*INSTRUCTIONS TO FOLLOW*: Every line of the records that contains "button" should be tallied, and only the resulting number returned.

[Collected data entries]
_ _ _ _ _

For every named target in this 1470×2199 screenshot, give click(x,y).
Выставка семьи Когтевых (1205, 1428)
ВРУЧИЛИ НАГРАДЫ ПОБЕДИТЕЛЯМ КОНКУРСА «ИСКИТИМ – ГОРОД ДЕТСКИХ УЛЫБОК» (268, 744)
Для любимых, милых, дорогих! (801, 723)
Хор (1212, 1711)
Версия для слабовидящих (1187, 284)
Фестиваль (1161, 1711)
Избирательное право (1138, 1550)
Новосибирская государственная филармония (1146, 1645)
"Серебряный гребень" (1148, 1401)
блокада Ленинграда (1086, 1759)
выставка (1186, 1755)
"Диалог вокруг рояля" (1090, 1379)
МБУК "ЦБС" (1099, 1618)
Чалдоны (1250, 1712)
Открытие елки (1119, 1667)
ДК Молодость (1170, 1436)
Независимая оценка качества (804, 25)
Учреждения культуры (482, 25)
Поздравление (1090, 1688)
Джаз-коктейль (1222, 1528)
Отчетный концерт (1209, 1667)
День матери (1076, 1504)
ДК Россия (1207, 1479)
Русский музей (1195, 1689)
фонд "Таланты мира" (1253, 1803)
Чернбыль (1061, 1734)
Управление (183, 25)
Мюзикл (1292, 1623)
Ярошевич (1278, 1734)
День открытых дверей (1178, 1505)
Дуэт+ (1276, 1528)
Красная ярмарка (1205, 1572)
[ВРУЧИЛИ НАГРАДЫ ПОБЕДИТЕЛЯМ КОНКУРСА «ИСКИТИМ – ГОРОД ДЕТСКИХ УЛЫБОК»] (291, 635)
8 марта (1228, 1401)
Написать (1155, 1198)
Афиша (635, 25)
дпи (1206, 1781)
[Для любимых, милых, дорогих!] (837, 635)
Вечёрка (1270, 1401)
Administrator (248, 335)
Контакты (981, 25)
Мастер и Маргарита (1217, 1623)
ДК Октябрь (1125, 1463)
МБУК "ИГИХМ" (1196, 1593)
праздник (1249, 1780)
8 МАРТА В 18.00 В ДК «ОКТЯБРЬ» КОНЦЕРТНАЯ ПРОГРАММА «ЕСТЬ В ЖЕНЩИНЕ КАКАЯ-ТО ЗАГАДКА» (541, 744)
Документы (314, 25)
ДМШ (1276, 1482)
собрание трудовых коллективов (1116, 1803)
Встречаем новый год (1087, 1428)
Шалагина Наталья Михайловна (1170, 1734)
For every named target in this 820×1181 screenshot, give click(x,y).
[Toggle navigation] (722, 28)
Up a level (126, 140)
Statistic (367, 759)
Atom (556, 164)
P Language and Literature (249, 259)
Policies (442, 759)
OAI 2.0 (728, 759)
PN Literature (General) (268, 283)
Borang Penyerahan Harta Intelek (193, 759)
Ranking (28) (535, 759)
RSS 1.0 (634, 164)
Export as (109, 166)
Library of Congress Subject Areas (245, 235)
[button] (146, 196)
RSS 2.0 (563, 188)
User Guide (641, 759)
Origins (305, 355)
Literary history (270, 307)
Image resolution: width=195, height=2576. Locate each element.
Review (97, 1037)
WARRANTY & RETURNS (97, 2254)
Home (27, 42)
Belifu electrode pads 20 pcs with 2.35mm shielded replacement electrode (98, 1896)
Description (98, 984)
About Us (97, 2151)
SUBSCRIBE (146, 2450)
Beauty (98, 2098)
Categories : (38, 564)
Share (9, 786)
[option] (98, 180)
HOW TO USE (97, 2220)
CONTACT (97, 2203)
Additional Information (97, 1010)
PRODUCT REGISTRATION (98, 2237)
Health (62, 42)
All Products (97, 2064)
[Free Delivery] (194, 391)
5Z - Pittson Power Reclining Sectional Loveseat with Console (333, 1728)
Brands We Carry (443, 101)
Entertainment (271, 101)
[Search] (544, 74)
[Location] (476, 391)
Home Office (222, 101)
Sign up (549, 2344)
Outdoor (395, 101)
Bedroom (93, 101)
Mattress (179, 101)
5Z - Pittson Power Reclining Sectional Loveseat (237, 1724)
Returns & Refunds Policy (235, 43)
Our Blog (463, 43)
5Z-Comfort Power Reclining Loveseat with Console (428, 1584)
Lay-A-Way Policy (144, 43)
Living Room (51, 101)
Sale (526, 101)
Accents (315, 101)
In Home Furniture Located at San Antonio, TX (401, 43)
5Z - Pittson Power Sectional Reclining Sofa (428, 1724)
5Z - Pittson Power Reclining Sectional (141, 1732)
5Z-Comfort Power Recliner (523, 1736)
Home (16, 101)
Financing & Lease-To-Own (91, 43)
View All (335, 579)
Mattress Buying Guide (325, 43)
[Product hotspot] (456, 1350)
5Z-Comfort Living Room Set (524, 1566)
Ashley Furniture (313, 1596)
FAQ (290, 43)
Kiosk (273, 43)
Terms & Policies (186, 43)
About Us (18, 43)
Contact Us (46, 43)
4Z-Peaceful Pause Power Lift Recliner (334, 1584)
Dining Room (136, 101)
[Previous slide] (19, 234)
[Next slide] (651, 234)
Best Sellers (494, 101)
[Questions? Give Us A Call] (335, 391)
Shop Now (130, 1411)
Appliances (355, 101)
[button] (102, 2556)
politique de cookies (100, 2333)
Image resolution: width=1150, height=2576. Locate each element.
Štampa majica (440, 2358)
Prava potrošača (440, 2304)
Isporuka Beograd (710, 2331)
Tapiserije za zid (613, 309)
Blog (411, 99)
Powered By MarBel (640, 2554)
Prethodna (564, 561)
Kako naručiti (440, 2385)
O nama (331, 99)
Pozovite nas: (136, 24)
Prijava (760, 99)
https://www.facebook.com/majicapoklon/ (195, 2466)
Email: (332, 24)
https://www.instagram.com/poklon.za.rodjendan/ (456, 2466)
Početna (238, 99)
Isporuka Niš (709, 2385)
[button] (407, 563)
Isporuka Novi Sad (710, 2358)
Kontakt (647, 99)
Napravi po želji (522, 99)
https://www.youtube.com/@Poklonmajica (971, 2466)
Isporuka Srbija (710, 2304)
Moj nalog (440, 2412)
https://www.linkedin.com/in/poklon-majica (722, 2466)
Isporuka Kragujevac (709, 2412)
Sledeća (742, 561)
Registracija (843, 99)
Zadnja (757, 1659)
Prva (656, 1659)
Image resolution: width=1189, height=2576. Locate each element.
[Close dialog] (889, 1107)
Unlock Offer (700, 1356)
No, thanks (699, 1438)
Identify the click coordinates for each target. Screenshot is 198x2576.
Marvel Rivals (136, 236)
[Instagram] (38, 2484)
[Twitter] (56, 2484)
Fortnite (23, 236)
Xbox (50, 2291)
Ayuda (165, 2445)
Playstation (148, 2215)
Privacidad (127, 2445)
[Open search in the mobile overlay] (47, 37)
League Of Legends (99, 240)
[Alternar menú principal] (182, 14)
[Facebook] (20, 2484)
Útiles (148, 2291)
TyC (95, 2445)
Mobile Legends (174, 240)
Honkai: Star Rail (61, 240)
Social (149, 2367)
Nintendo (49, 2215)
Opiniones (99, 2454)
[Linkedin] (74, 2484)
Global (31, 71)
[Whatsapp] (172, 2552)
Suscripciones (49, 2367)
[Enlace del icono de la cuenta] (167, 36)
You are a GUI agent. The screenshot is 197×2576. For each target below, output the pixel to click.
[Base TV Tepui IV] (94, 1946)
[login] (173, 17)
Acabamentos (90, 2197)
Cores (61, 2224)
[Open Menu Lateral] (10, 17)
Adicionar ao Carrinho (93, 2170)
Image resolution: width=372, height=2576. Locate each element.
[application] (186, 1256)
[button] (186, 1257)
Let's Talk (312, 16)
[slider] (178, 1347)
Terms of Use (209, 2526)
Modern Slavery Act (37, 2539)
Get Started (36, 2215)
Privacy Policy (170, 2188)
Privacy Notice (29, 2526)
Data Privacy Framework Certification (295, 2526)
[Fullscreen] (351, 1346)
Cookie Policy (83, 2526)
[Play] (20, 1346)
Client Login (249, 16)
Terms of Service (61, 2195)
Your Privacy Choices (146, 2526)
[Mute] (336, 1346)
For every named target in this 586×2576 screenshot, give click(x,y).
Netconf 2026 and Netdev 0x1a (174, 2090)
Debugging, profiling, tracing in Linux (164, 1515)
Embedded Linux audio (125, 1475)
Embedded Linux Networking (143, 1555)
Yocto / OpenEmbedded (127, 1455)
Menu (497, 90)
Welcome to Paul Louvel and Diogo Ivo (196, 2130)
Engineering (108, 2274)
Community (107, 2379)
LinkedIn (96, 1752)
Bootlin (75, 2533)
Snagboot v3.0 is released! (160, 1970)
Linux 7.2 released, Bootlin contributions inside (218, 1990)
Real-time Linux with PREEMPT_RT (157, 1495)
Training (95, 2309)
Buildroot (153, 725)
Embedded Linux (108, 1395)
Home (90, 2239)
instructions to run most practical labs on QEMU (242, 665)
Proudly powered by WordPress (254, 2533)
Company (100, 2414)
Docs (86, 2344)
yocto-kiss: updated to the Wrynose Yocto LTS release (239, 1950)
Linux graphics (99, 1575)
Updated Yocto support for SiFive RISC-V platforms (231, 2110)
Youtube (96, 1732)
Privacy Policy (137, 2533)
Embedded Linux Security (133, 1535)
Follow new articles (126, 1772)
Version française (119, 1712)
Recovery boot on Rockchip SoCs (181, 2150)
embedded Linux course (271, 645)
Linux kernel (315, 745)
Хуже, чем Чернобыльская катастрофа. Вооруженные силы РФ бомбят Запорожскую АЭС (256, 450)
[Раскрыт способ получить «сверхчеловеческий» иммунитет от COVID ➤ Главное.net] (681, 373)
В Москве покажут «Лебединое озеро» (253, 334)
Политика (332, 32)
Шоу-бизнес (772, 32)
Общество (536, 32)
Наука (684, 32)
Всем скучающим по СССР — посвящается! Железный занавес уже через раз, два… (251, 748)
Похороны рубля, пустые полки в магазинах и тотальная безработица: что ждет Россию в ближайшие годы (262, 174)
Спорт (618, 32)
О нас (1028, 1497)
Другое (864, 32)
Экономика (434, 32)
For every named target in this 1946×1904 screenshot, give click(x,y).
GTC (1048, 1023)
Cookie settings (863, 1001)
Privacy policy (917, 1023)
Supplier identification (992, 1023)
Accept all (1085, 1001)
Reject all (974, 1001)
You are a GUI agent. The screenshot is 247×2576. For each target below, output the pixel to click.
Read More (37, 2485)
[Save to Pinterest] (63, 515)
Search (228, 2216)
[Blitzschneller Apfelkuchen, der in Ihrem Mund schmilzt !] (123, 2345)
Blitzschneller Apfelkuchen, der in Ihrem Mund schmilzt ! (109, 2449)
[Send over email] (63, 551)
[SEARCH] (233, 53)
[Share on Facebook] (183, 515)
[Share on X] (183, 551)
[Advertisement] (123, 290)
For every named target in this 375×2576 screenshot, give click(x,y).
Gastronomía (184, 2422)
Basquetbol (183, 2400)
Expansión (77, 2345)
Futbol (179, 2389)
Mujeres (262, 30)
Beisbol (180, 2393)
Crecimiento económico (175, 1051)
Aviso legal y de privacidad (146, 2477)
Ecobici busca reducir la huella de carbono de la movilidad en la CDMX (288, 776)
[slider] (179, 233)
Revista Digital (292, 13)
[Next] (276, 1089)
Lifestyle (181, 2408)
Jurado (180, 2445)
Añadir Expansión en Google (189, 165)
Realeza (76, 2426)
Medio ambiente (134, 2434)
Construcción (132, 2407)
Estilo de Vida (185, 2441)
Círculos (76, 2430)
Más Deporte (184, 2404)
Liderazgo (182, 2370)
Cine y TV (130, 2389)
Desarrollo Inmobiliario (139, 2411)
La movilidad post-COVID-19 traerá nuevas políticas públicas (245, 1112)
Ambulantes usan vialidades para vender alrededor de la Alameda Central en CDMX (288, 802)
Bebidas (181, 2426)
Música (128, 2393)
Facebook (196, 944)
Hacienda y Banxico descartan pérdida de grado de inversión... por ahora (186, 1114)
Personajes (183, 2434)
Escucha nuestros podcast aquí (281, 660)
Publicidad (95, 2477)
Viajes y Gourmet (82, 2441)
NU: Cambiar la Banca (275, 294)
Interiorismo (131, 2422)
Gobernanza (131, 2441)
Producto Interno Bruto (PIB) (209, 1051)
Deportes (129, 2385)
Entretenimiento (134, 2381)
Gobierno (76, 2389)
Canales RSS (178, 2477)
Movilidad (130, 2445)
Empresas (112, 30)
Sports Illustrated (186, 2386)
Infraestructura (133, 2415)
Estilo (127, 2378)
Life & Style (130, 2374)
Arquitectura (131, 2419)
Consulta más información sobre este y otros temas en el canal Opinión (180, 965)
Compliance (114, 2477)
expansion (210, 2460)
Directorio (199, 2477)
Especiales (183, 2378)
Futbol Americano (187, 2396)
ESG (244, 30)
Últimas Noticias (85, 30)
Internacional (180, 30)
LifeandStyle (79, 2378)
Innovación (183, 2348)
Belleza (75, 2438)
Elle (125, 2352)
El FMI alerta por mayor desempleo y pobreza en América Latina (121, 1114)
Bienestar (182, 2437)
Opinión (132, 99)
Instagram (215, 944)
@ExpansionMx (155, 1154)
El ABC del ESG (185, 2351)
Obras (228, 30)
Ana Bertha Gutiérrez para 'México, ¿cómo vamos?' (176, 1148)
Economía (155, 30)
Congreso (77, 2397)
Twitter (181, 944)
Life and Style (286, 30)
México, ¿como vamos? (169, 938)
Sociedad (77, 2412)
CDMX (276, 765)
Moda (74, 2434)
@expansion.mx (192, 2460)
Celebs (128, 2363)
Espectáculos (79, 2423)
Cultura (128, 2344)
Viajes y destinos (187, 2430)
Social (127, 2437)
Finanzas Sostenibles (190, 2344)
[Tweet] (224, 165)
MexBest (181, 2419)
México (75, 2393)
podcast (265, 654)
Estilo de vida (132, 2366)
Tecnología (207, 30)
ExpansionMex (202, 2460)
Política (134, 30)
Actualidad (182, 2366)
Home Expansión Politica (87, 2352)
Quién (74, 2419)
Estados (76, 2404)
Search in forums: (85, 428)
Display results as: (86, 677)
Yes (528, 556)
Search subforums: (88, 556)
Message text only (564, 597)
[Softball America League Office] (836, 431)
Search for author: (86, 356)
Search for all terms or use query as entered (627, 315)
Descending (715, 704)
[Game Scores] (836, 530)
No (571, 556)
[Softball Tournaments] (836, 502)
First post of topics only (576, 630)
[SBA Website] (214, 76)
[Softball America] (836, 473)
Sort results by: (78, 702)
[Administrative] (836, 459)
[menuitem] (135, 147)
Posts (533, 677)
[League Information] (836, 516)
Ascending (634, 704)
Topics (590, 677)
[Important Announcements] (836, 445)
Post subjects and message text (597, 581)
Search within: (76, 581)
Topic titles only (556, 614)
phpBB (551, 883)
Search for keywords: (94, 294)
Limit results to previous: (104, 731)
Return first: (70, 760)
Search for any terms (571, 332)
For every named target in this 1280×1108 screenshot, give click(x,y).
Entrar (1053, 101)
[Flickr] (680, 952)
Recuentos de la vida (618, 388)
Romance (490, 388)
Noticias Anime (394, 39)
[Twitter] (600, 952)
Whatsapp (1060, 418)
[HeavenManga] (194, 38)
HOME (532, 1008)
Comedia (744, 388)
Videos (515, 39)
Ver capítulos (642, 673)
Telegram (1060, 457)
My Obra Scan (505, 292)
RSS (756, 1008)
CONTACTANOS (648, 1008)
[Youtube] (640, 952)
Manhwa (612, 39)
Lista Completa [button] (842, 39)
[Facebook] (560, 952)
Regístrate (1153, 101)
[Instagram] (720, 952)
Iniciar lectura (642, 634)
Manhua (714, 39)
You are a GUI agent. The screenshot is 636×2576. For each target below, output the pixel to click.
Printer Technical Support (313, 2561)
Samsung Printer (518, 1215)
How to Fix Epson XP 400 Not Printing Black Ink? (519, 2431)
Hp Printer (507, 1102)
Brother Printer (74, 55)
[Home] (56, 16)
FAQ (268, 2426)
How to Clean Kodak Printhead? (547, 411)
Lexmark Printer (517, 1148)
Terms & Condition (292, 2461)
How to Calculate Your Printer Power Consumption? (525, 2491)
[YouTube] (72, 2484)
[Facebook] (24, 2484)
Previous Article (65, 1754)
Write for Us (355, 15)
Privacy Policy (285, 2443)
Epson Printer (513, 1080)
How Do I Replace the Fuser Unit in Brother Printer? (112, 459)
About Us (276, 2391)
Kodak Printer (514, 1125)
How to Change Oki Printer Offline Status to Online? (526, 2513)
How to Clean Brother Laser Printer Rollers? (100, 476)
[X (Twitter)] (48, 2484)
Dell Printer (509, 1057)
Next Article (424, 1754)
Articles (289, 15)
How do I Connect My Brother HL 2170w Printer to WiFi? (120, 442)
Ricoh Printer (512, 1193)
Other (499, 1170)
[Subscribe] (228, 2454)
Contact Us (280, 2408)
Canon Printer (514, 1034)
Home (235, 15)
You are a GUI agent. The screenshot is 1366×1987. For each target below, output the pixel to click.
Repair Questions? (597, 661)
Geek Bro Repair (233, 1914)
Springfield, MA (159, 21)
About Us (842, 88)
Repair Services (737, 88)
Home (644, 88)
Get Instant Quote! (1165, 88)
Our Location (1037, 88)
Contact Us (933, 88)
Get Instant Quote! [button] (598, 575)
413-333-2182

_ _ _ _ _

*RESPONSE BOX*: 6